Maya Seligman
Swarthmore College
English 95: Fictions of Consumption
Prof. Lisa Cohen
January 25, 1997

Shopping Journal #1

Saturday, Jan. 25, 1997:
shopping in Philadelphia (South St.) for studio art supplies

I go into a ritzy little card shop. Its walls are lined with highly priced postcards and cards with a wide range of different images. There's a section of cards with black and white photos: a small wrinkly baby's foot in the palm of an adult's hand, waves splashing against rocks on a beach, a multiracial closeup of two men kissing, a rodeo rider, a toddler with angel wings who is running through a field of flowers. The visuals capture me for a moment, but then I remember that I have to go find a list of supplies for my art class.
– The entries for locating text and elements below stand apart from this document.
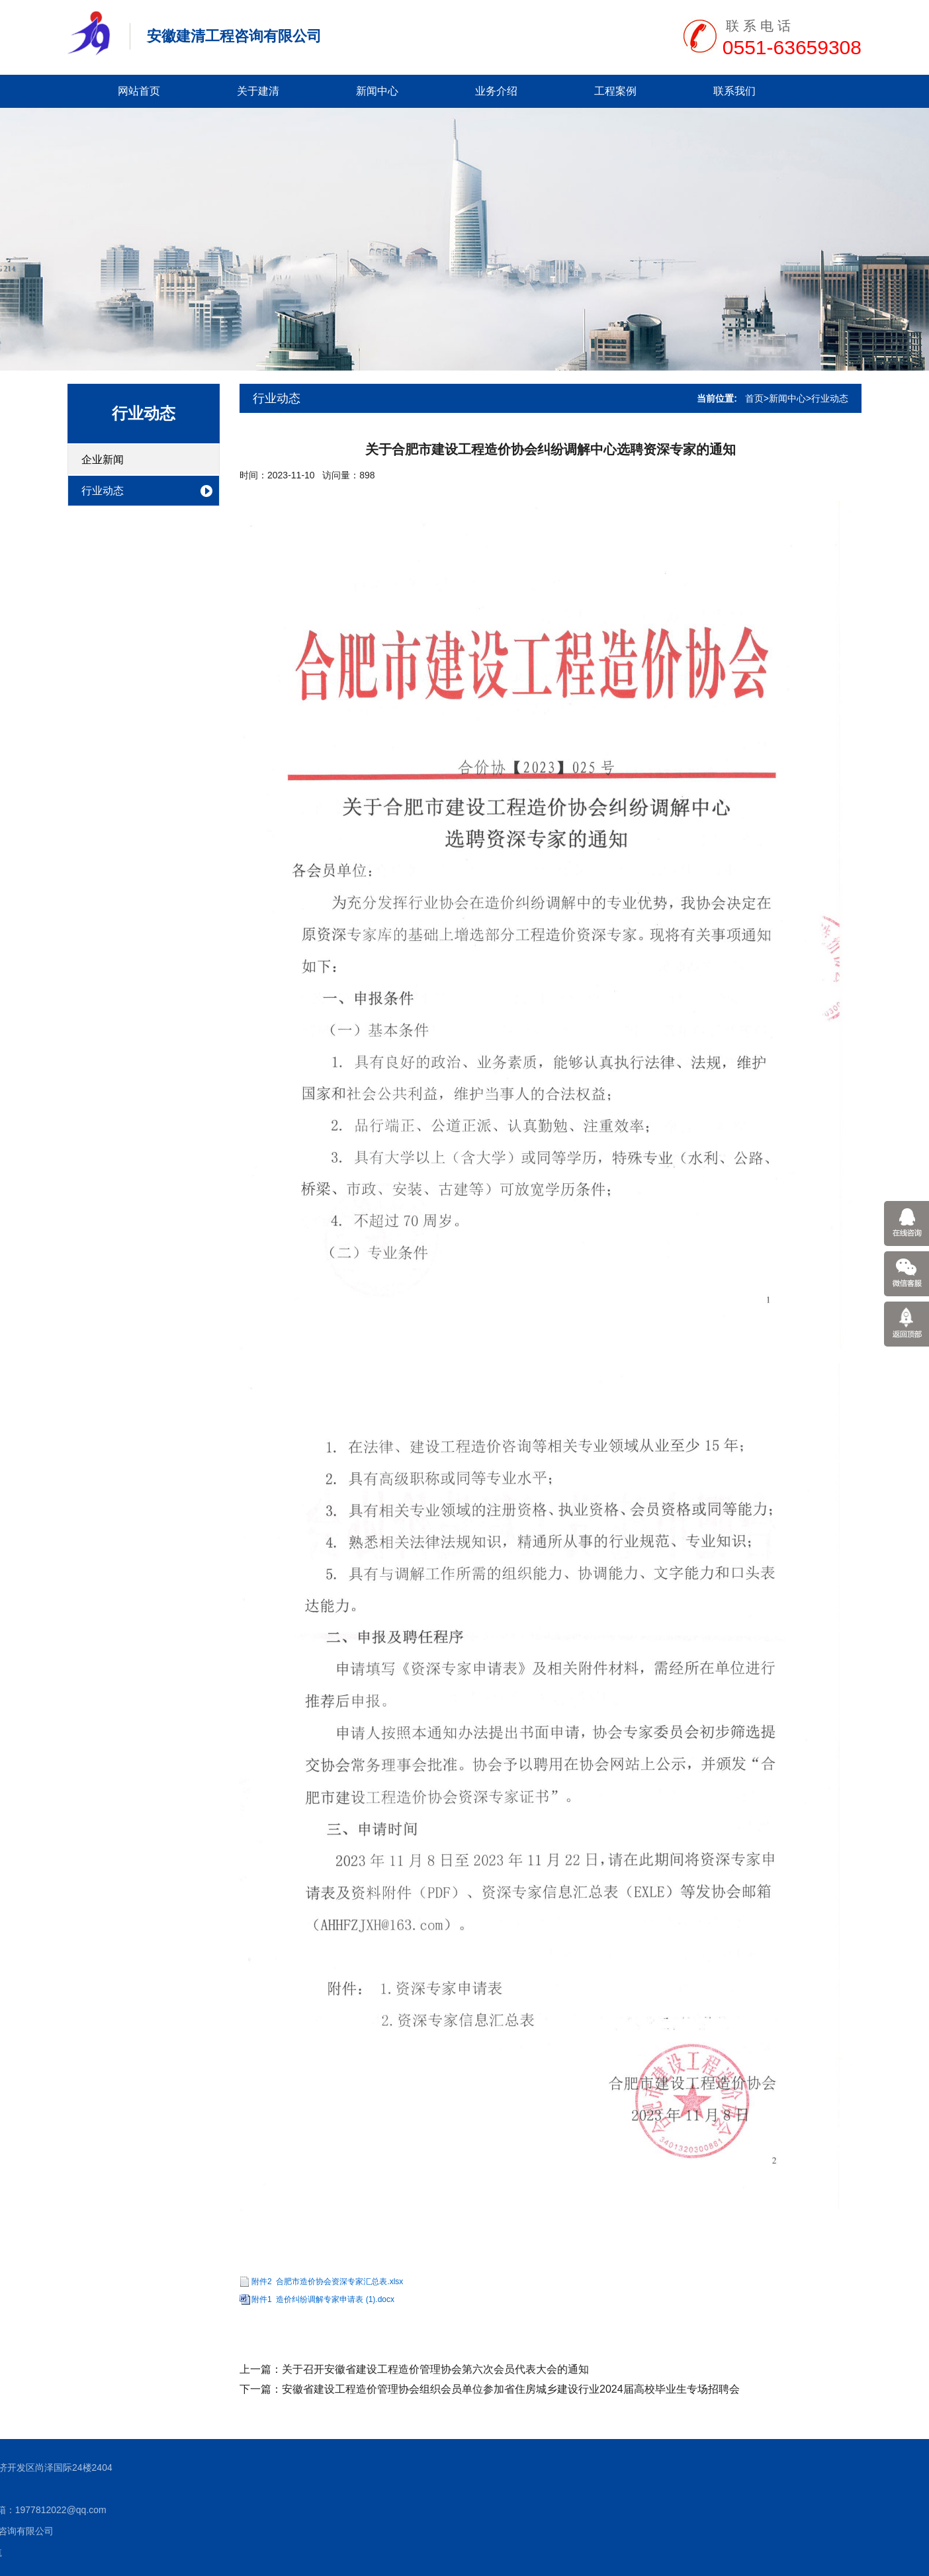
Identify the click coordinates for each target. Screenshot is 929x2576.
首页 (754, 398)
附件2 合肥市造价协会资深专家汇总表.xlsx (327, 2281)
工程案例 (615, 91)
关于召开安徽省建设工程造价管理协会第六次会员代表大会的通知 (435, 2369)
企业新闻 (102, 459)
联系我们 (734, 91)
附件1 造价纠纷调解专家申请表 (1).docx (322, 2299)
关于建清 (258, 91)
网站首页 (139, 91)
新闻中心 (377, 91)
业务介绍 (496, 91)
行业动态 (143, 413)
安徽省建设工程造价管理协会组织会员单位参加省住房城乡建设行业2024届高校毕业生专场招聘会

I'm the only customer in this shop; I ask the man behind the counter (older, with a silk vest, grey beard and high voice) if he knows how to get to Pearl's Art Supply Store. He nods, telling me to cross the street and go down one and a half blocks and that I won't be able to miss its big sign. I thank him and leave.
It's an overcast day, with a gray sky. Not many people are out. 11AM is probably too early for much action on a Saturday. I see the big "Pearl's" sign. The first thing I do is check in my heavy backpack at the front counter when I enter; I get a plastic card with a yin/yang symbol painted onto it in order to claim my bag before I leave. "Need any help?" asks a redhead wearing an apron. I tell her yes, pulling out my sheet of supplies:

18" x 24" Strathmore drawing pads
12 set Alphacolor Char-kole
Ebony pencils
2B Graphite sticks
Pink Pearl eraser
utility knife
black ink
large Sumi brush
18" stainless steel ruler -- non-skid
small glue stick
Yarka (30) pastel set
black portfolio 20" x 26"

She takes the list and leads me through the store. Each aisle has rows and rows of items. So many choices. I'm captivated by the aisle of colored pencils, pastels and pens -- I love looking at the dozens of cubbies filled with bright colors and shiny plastic. When we get to the graphite sticks, we notice that each is priced $0.90 above the estimation on my list. Uh-oh. At the college-age herself, this salesperson has the empathy to suggest we go talk to the manager about a possible student discount. Sounds good to me. We walk to the back of the store, and she sticks her head into the open door of a small office. I'm escorted inside, greeted by a guy (young, urban style) sitting behind a desk in the middle of the room. We discuss the situation (graphite sticks are the key example), and he ends up offering me a 20% discount in his heavy Philly accent. What an unusual situation: negotiation in a retail store.

* * *

The Ladies' Paradise by Emile Zola gives the readers a real feel for the hustle & bustle of the store scenes of Paris in the 1860s. Visual descriptions are a key part of this, as we are exposed to many material details. (Hmm, this skill of Zola's seems to be parallel to the storekeepers' use of visuals to manipulate their customers...) One of the book's major themes is the struggle between the new big department store and the little specialty shops. As Zola writes in his notes, "My first idea [is] of a department store absorbing, smashing all the small commerce of a neighborhood... but I would not weep for them..." (xi). This same controvery has sprung up in my hometown (Ashland, OR) regarding the new Starbucks coffeehouse; many people are boycotting the place on the grounds that its mass-production, national-chain power should not be favored over the locally-owned coffeehouses. Many fear that Starbucks will take money away from Blue Mountain, Garo's, Paper Moon Cafe and the other small locals that have been social gathering spots for years, potentially wiping them out of business. The same debate has developed over bookstores, as some say that the several little shops owned by Ashlanders will not be able to compete with Barnes & Noble's immense stock of books.
Emotions can certainly get extreme regarding these sort of issues, which is also true for the characters in the book. When Madame Baudu looked across the street at the Ladies' Passion, "a mute, blank despair swelled in her heart, and filled her eyes with scalding tears," while Denise was filled with a seductive desire, "a passionate longing for life and light" (17). At the same time, Uncle Baudu burns with a raging anger. Thus the store evokes many strong emotions.